══ Teks Bacaan ══

Notifedia.com, Parepare — Ketua DPRD Kota Parepare, Kaharuddin Kadir, bersama sejumlah Anggota Komisi III DPRD Parepare meninjau langsung tiga lokasi proyek pembangunan toilet sekolah di antaranya SD Neg 3, SD Neg 9 dan SLTP Neg 10 yang mana belakangan ramai menjadi sorotan publik akibat nilai anggarannya yang dinilai tinggi di tengah kebijakan efisiensi anggaran daerah. Rabu, (12/11/25).

Kunjungan lapangan tersebut dilakukan untuk memastikan transparansi dan akuntabilitas dalam pelaksanaan proyek infrastruktur pendidikan yang dibiayai oleh APBD Kota Parepare tahun berjalan.

Anggota Komisi III DPRD Parepare, Rudi Najamuddin, mengungkapkan bahwa dari hasil pemantauan di lapangan, pihaknya menemukan beberapa kejanggalan antara spesifikasi fisik bangunan dan besaran anggaran yang dialokasikan.
“Kami melihat ada polemik di lapangan, makanya Komisi III turun langsung. Setelah pemeriksaan, memang ada sedikit kejanggalan yang kami temukan. Kami berharap SKPD terkait bisa memperbaiki sistem yang ada sekarang ini,” ujar Rudi di sela kunjungan.
Ia mencontohkan adanya perbedaan ukuran bangunan toilet antara SD Negeri 3 dan SD Negeri 9 Parepare, sementara nilai anggaran keduanya relatif sama.
“Antara SD 3 dengan SD 9, anggarannya selisih cuma sekitar Rp300 ribu, tapi ukuran bangunannya berbeda. Satu 4×5 meter, satunya 4×7 meter. Nah, masa beda dua meter hanya selisih tiga ratus ribu? Ini yang kami pertanyakan,” jelas Rudi.
Meski demikian, Rudi menegaskan bahwa proyek pembangunan toilet sekolah tetap harus dilanjutkan karena menyangkut kebutuhan dasar siswa di sekolah.
“Jangan dihentikan karena ini sangat dibutuhkan anak-anak kita. Tapi setelah selesai, harus dilakukan opname ulang. Kalau anggarannya Rp166 juta, tapi hasil perhitungan real hanya Rp120 atau Rp150 juta, ya itu saja yang dibayar. Supaya tidak ada kerugian keuangan negara,” tegasnya.
Rudi juga mengingatkan agar pengawasan dan sistem perencanaan diperbaiki agar polemik serupa tidak kembali terjadi.
Menanggapi polemik tersebut, Kepala Dinas Pendidikan Kota Parepare, Makmur, memberikan klarifikasi usai menghadiri penandatanganan Nota Kesepakatan KUA-PPAS APBD 2026 di kantor DPRD.
Makmur menjelaskan bahwa nilai anggaran pembangunan toilet sekolah tidak ditentukan langsung oleh pihak Dinas Pendidikan, melainkan berdasarkan hasil perencanaan konsultan yang mengacu pada Standar Satuan Harga (SSH) Pemerintah Kota Parepare.

“Yang menetapkan RAB itu bukan dari kami, tapi konsultan perencana. Mereka menyusun berdasarkan SSH pemerintah kota, itu yang jadi acuan sehingga muncul nominal seperti sekarang,” jelas Makmur.

═══
══ Kumpulan Data ══

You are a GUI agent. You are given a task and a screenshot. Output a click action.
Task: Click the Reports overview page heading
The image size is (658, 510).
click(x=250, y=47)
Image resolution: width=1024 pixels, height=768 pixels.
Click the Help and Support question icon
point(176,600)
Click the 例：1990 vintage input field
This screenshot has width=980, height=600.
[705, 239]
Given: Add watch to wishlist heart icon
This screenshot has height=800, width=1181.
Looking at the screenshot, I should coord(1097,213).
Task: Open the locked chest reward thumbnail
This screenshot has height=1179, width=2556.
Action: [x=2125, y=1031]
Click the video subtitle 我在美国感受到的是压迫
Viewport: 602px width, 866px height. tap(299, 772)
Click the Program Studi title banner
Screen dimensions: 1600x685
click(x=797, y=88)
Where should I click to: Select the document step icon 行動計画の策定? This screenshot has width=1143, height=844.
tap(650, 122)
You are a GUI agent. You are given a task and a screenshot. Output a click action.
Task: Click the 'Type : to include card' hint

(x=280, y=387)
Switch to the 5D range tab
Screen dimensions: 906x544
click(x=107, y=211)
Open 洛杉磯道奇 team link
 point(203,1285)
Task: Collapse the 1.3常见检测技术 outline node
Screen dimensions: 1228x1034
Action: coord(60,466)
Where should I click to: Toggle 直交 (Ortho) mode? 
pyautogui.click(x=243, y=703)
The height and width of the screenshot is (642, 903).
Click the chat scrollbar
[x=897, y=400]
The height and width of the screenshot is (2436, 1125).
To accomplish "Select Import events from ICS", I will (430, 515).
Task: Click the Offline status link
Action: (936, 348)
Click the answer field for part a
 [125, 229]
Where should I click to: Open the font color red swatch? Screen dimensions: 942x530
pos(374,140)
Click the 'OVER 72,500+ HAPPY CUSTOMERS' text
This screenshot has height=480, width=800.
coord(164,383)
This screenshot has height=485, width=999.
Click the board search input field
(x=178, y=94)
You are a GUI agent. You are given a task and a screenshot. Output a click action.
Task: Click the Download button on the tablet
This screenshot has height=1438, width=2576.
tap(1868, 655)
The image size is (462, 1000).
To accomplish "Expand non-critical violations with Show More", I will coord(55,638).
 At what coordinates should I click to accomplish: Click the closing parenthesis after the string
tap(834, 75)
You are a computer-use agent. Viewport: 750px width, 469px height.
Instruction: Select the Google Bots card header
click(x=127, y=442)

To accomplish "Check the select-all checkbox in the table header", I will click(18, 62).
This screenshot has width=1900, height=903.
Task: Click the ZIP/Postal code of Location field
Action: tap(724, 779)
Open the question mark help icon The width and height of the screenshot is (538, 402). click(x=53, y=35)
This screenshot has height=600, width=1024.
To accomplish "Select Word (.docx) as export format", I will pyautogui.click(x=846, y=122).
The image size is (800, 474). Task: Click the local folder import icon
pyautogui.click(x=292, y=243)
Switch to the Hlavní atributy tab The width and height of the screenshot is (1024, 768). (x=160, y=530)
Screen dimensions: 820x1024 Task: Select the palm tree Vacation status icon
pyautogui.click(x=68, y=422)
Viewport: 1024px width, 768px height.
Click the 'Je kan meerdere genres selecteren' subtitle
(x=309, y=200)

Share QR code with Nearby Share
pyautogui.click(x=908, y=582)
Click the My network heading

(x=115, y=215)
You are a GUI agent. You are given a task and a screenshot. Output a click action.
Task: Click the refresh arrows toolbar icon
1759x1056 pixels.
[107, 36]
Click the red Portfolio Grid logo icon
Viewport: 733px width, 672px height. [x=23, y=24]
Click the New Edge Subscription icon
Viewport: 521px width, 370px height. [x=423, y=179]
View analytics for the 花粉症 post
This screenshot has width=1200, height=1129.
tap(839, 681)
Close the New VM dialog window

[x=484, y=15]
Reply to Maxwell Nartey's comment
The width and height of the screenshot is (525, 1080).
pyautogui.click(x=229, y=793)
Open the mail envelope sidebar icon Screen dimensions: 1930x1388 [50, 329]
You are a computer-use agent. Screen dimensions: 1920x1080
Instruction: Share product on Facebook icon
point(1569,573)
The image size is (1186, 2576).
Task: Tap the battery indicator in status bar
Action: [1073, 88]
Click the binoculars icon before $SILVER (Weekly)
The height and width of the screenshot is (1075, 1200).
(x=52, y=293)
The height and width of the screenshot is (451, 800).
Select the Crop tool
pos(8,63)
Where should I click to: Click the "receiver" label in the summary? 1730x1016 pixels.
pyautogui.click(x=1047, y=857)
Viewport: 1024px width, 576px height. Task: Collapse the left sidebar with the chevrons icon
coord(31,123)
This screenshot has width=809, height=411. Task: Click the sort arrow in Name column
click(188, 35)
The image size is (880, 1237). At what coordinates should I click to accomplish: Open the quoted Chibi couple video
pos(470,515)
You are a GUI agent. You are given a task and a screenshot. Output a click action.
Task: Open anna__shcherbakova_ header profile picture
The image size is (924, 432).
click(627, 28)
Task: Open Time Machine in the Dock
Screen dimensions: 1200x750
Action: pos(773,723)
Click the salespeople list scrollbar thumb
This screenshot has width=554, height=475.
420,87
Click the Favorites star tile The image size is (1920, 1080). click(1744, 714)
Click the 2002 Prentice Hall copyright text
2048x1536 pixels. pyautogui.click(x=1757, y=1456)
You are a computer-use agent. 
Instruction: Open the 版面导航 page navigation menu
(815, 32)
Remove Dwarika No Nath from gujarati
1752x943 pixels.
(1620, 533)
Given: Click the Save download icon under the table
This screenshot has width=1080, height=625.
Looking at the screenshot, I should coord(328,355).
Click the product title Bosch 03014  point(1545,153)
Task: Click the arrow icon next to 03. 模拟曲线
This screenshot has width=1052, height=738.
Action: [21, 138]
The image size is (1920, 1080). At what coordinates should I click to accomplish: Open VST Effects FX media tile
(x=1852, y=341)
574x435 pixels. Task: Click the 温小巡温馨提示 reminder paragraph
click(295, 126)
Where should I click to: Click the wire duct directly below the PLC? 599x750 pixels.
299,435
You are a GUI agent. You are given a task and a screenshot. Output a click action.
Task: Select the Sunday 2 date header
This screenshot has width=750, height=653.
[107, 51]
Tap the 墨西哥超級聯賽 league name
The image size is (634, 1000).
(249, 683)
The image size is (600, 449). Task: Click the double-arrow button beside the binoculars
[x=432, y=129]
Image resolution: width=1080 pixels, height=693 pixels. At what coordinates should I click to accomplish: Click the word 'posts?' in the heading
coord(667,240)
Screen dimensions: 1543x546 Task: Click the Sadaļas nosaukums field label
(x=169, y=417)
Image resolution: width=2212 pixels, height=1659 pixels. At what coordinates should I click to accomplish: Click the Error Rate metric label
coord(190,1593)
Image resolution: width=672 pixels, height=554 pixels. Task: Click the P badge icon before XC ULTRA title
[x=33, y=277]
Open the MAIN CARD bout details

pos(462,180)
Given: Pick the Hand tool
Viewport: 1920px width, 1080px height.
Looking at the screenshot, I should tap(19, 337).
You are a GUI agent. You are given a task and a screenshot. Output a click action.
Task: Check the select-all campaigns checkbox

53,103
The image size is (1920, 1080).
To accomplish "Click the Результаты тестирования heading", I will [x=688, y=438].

═══

--- Tujuan Latihan ---
Menurut teks bacaan tentang proyek toilet sekolah di Parepare, siapa yang menetapkan RAB pembangunan toilet sekolah dan apa acuannya?

--- Penyelesaian Soal ---
Konsultan perencana, dengan acuan Standar Satuan Harga (SSH) Pemerintah Kota Parepare.